Methods: A set of flat filters made of aluminum and Polymethyl Methacrylate (PMMA) are sequentially placed in the beam on our tabletop CT system with an XCounter FilteX1 CdTe PCD (pixel size: 0.1 mm x 0.1 mm). Detector signals are collected at X-ray tube voltages ranging from 80 to 140 kV, and under two energy threshold settings at 24 and 46 keV, respectively. The variability of the measured signals across detector pixels reflects spectral inconsistency as a function of effective spectrum and energy threshold setting.
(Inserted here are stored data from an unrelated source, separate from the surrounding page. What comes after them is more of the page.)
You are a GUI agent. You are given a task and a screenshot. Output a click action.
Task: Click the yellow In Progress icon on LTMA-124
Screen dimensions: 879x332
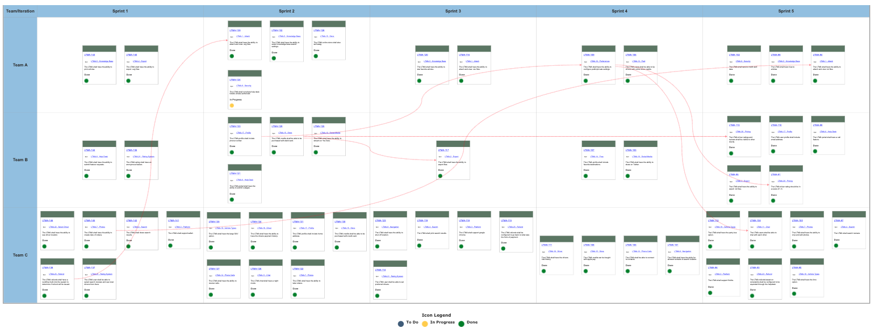tap(232, 105)
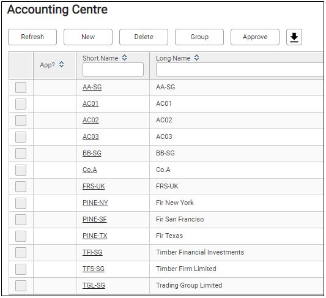
Task: Sort by Long Name column arrows
Action: coord(196,58)
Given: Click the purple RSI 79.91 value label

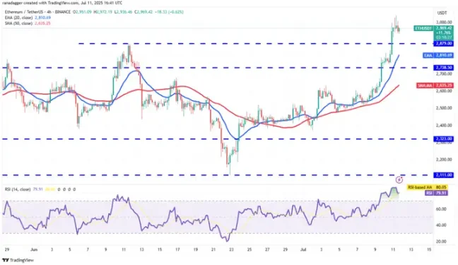Looking at the screenshot, I should point(436,193).
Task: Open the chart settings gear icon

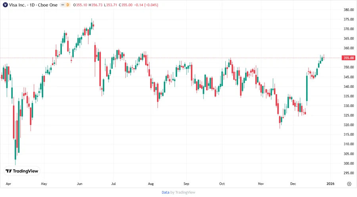Action: click(x=349, y=184)
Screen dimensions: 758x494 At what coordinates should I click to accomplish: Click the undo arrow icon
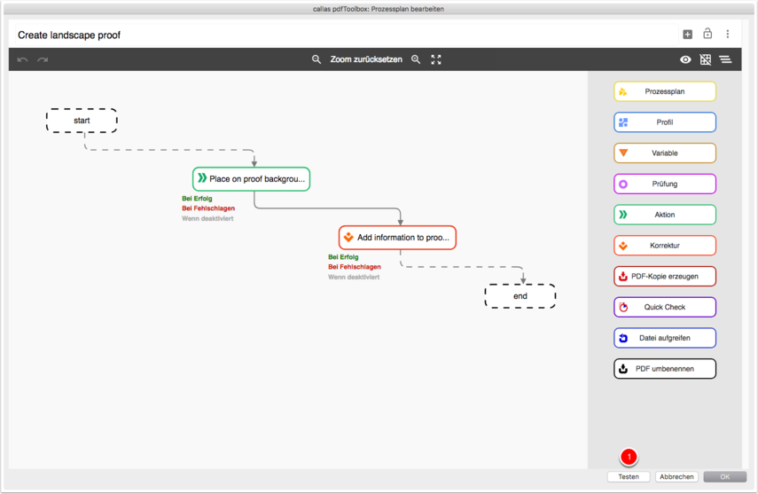click(x=22, y=59)
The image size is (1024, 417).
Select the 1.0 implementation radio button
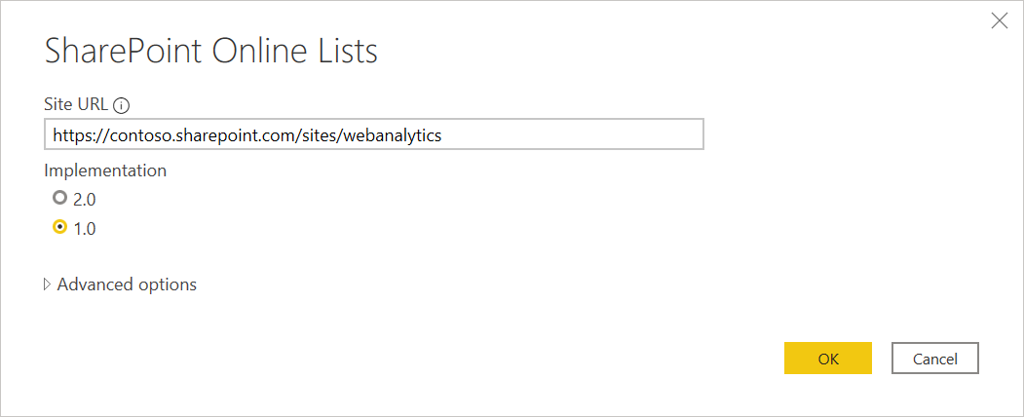click(60, 227)
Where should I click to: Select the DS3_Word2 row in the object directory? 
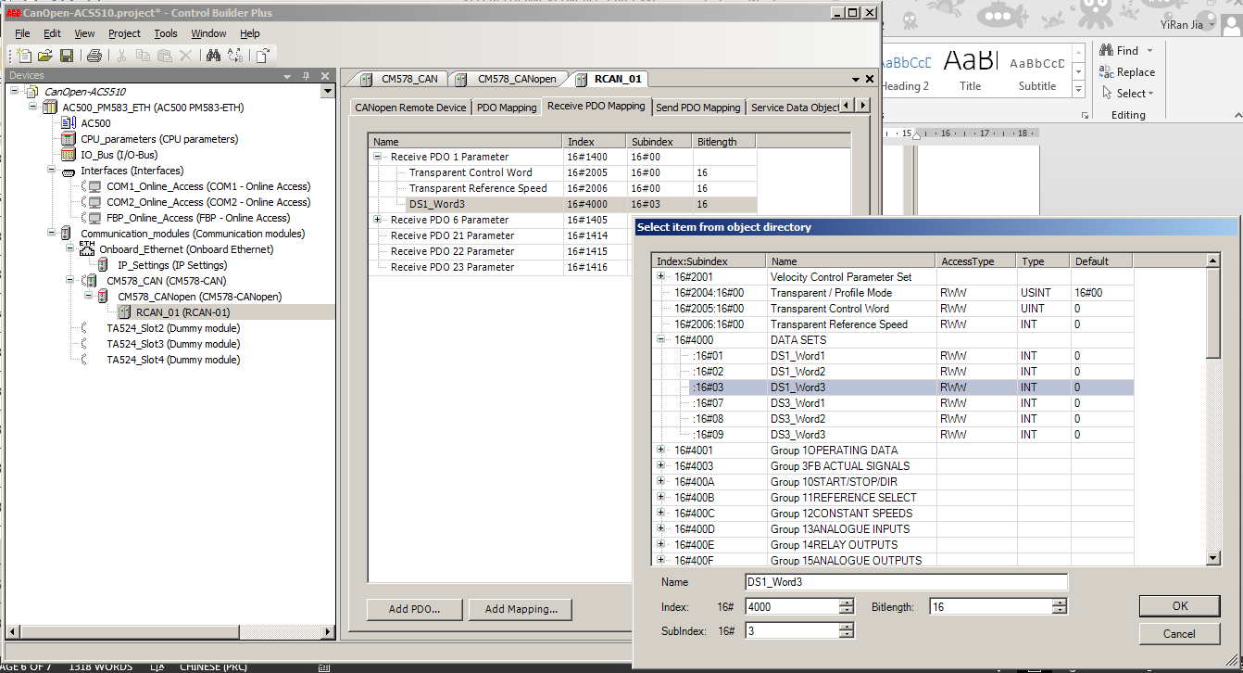(x=797, y=419)
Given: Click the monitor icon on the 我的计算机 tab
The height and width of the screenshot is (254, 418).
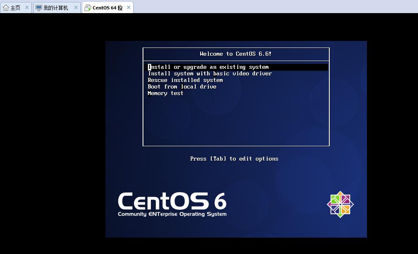Looking at the screenshot, I should [38, 7].
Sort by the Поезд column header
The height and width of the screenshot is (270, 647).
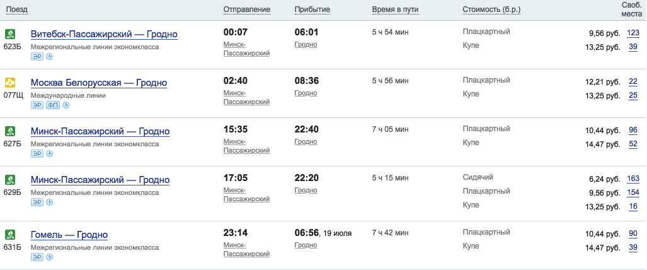(17, 9)
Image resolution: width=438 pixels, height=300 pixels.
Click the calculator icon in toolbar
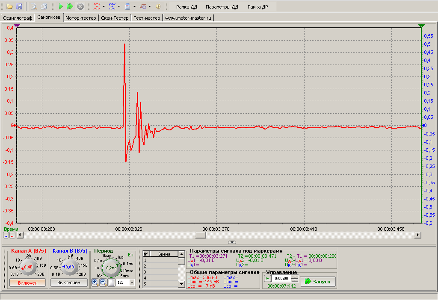pos(127,7)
Specifically, during the data processing, air scan without any filter in the beam is divided from the flat filter ones and then row-by-row self-normalized transmission ratios are calculated, which reflect spectral inconsistency of the PCD.
Results: From the row-by-row self-normalized transmission ratios, their values at each pixel varies significantly, with a fluctuation of -10% to +5% when the energy threshold setting and the effective system spectrum changes. Since there are 98% similarity in the cases of changing tube voltages, the variations of energy threshold across detector pixels are seen to play a leading role in the spectral inconsistency, with moderate energy response inconsistency when photon flux is away from the pileup effect.
Conclusion: Our analysis indicates that variation of energy threshold setting across detector pixels is a critical factor that can induce significant spectral inconsistency in photon-counting detector. These findings can provide important physics insights to improve image quality in PCD CT.
Funding Support, Disclosures, and Conflict of Interest: This project was supported in part by the New Faculty Startup Funding of Tsinghua University, Beijing, China (53331100120).